What you will do => Write out the following listing in full, exactly as it reads.

Study material =>
= = = =

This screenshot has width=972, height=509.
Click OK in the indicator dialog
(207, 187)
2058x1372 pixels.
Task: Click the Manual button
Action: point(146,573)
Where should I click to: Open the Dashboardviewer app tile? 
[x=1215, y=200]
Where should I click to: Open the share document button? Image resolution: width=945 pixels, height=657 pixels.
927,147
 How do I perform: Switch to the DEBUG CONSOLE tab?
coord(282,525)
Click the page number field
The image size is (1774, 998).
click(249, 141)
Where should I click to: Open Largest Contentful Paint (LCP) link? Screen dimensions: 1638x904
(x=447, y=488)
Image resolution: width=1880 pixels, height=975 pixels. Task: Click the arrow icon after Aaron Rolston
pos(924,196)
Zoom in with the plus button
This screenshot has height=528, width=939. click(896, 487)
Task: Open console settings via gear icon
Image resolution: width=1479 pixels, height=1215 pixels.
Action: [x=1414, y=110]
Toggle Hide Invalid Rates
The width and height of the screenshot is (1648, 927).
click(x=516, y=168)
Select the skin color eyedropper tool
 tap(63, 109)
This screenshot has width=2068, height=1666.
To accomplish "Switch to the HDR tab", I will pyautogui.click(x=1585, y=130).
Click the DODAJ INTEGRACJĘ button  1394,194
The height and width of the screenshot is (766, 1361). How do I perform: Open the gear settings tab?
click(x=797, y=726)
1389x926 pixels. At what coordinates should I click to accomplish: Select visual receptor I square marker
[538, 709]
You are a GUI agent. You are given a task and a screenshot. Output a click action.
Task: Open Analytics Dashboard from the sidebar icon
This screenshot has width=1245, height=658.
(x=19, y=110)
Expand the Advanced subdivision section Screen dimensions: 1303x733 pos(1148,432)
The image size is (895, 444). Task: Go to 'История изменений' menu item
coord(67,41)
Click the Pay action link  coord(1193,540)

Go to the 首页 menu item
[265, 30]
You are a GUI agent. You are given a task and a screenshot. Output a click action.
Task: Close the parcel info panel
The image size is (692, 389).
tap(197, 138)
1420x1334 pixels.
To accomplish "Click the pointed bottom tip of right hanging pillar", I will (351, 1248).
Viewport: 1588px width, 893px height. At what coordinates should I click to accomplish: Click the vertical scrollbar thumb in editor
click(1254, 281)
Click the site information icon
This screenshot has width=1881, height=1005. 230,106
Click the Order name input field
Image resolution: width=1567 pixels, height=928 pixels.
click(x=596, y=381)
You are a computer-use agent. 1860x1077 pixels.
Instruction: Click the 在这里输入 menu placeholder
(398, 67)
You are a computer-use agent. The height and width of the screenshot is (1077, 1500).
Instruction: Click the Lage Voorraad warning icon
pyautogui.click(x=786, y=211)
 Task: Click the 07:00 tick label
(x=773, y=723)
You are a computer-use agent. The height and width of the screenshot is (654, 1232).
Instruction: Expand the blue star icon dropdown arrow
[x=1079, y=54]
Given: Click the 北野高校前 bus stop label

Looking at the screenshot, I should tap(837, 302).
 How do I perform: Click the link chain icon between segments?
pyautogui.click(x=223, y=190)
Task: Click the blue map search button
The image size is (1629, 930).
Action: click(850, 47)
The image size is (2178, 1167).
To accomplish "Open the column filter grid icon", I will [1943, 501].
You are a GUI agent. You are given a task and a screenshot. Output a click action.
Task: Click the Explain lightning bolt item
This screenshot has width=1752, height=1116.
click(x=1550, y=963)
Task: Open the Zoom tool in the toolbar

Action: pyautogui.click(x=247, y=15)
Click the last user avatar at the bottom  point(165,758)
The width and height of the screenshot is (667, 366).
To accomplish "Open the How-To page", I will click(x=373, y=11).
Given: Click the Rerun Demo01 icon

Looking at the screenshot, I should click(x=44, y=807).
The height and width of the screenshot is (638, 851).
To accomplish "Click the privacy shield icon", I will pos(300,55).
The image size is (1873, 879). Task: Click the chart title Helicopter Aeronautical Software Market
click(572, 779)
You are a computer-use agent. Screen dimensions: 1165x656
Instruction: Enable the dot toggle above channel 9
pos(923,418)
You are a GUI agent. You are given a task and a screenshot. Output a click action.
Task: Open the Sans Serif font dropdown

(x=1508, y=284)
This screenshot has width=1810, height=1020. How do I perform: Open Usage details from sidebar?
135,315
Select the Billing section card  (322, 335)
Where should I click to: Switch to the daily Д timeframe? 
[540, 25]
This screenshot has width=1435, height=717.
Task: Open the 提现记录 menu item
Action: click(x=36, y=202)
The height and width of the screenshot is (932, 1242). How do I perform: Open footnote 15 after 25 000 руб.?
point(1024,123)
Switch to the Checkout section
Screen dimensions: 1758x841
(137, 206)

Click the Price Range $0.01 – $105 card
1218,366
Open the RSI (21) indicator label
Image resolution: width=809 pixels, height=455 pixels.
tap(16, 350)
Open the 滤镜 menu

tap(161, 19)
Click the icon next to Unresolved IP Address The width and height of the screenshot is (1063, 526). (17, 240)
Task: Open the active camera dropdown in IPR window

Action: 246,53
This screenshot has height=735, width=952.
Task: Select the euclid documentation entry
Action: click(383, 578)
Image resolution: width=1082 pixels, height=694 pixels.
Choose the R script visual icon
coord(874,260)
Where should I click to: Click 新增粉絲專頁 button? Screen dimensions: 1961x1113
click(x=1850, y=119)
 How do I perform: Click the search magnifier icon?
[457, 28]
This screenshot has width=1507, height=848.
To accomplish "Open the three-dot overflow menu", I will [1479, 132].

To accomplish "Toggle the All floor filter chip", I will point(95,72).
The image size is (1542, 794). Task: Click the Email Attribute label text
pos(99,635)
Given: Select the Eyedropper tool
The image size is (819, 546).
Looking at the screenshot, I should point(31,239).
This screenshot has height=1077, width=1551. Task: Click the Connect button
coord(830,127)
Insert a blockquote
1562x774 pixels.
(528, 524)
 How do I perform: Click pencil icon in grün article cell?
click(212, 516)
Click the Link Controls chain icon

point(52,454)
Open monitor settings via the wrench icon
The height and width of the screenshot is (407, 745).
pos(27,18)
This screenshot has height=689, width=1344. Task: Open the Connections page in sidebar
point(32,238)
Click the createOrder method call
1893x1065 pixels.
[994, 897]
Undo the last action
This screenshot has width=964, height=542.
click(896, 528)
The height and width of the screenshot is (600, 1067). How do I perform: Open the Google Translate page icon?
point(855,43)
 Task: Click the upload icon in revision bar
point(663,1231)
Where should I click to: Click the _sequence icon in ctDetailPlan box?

= = = =

Answer area =>
This screenshot has width=972, height=509.
Click OK in the indicator dialog
(207, 187)
2058x1372 pixels.
Task: Click the Manual button
Action: point(146,573)
Where should I click to: Open the Dashboardviewer app tile? 
[x=1215, y=200]
Where should I click to: Open the share document button? Image resolution: width=945 pixels, height=657 pixels.
927,147
 How do I perform: Switch to the DEBUG CONSOLE tab?
coord(282,525)
Click the page number field
The image size is (1774, 998).
click(249, 141)
Where should I click to: Open Largest Contentful Paint (LCP) link? Screen dimensions: 1638x904
(x=447, y=488)
Image resolution: width=1880 pixels, height=975 pixels. Task: Click the arrow icon after Aaron Rolston
pos(924,196)
Zoom in with the plus button
This screenshot has height=528, width=939. click(896, 487)
Task: Open console settings via gear icon
Image resolution: width=1479 pixels, height=1215 pixels.
Action: [x=1414, y=110]
Toggle Hide Invalid Rates
The width and height of the screenshot is (1648, 927).
click(x=516, y=168)
Select the skin color eyedropper tool
 tap(63, 109)
This screenshot has width=2068, height=1666.
To accomplish "Switch to the HDR tab", I will pyautogui.click(x=1585, y=130).
Click the DODAJ INTEGRACJĘ button  1394,194
The height and width of the screenshot is (766, 1361). How do I perform: Open the gear settings tab?
click(x=797, y=726)
1389x926 pixels. At what coordinates should I click to accomplish: Select visual receptor I square marker
[538, 709]
You are a GUI agent. You are given a task and a screenshot. Output a click action.
Task: Open Analytics Dashboard from the sidebar icon
This screenshot has width=1245, height=658.
(x=19, y=110)
Expand the Advanced subdivision section Screen dimensions: 1303x733 pos(1148,432)
The image size is (895, 444). Task: Go to 'История изменений' menu item
coord(67,41)
Click the Pay action link  coord(1193,540)

Go to the 首页 menu item
[265, 30]
You are a GUI agent. You are given a task and a screenshot. Output a click action.
Task: Close the parcel info panel
The image size is (692, 389).
tap(197, 138)
1420x1334 pixels.
To accomplish "Click the pointed bottom tip of right hanging pillar", I will (351, 1248).
Viewport: 1588px width, 893px height. At what coordinates should I click to accomplish: Click the vertical scrollbar thumb in editor
click(1254, 281)
Click the site information icon
This screenshot has width=1881, height=1005. 230,106
Click the Order name input field
Image resolution: width=1567 pixels, height=928 pixels.
click(x=596, y=381)
You are a computer-use agent. 1860x1077 pixels.
Instruction: Click the 在这里输入 menu placeholder
(398, 67)
You are a computer-use agent. The height and width of the screenshot is (1077, 1500).
Instruction: Click the Lage Voorraad warning icon
pyautogui.click(x=786, y=211)
 Task: Click the 07:00 tick label
(x=773, y=723)
You are a computer-use agent. The height and width of the screenshot is (654, 1232).
Instruction: Expand the blue star icon dropdown arrow
[x=1079, y=54]
Given: Click the 北野高校前 bus stop label

Looking at the screenshot, I should tap(837, 302).
 How do I perform: Click the link chain icon between segments?
pyautogui.click(x=223, y=190)
Task: Click the blue map search button
The image size is (1629, 930).
Action: click(850, 47)
The image size is (2178, 1167).
To accomplish "Open the column filter grid icon", I will [1943, 501].
You are a GUI agent. You are given a task and a screenshot. Output a click action.
Task: Click the Explain lightning bolt item
This screenshot has width=1752, height=1116.
click(x=1550, y=963)
Task: Open the Zoom tool in the toolbar

Action: pyautogui.click(x=247, y=15)
Click the last user avatar at the bottom  point(165,758)
The width and height of the screenshot is (667, 366).
To accomplish "Open the How-To page", I will click(x=373, y=11).
Given: Click the Rerun Demo01 icon

Looking at the screenshot, I should click(x=44, y=807).
The height and width of the screenshot is (638, 851).
To accomplish "Click the privacy shield icon", I will pos(300,55).
The image size is (1873, 879). Task: Click the chart title Helicopter Aeronautical Software Market
click(572, 779)
You are a computer-use agent. Screen dimensions: 1165x656
Instruction: Enable the dot toggle above channel 9
pos(923,418)
You are a GUI agent. You are given a task and a screenshot. Output a click action.
Task: Open the Sans Serif font dropdown

(x=1508, y=284)
This screenshot has width=1810, height=1020. How do I perform: Open Usage details from sidebar?
135,315
Select the Billing section card  (322, 335)
Where should I click to: Switch to the daily Д timeframe? 
[540, 25]
This screenshot has width=1435, height=717.
Task: Open the 提现记录 menu item
Action: click(x=36, y=202)
The height and width of the screenshot is (932, 1242). How do I perform: Open footnote 15 after 25 000 руб.?
point(1024,123)
Switch to the Checkout section
Screen dimensions: 1758x841
(137, 206)

Click the Price Range $0.01 – $105 card
1218,366
Open the RSI (21) indicator label
Image resolution: width=809 pixels, height=455 pixels.
tap(16, 350)
Open the 滤镜 menu

tap(161, 19)
Click the icon next to Unresolved IP Address The width and height of the screenshot is (1063, 526). (17, 240)
Task: Open the active camera dropdown in IPR window

Action: 246,53
This screenshot has height=735, width=952.
Task: Select the euclid documentation entry
Action: click(383, 578)
Image resolution: width=1082 pixels, height=694 pixels.
Choose the R script visual icon
coord(874,260)
Where should I click to: Click 新增粉絲專頁 button? Screen dimensions: 1961x1113
click(x=1850, y=119)
 How do I perform: Click the search magnifier icon?
[457, 28]
This screenshot has width=1507, height=848.
To accomplish "Open the three-dot overflow menu", I will [1479, 132].

To accomplish "Toggle the All floor filter chip", I will point(95,72).
The image size is (1542, 794). Task: Click the Email Attribute label text
pos(99,635)
Given: Select the Eyedropper tool
The image size is (819, 546).
Looking at the screenshot, I should point(31,239).
This screenshot has height=1077, width=1551. Task: Click the Connect button
coord(830,127)
Insert a blockquote
1562x774 pixels.
(528, 524)
 How do I perform: Click pencil icon in grün article cell?
click(212, 516)
Click the Link Controls chain icon

point(52,454)
Open monitor settings via the wrench icon
The height and width of the screenshot is (407, 745).
pos(27,18)
This screenshot has height=689, width=1344. Task: Open the Connections page in sidebar
point(32,238)
Click the createOrder method call
1893x1065 pixels.
[994, 897]
Undo the last action
This screenshot has width=964, height=542.
click(896, 528)
The height and width of the screenshot is (600, 1067). How do I perform: Open the Google Translate page icon?
point(855,43)
 Task: Click the upload icon in revision bar
point(663,1231)
Where should I click to: Click the _sequence icon in ctDetailPlan box?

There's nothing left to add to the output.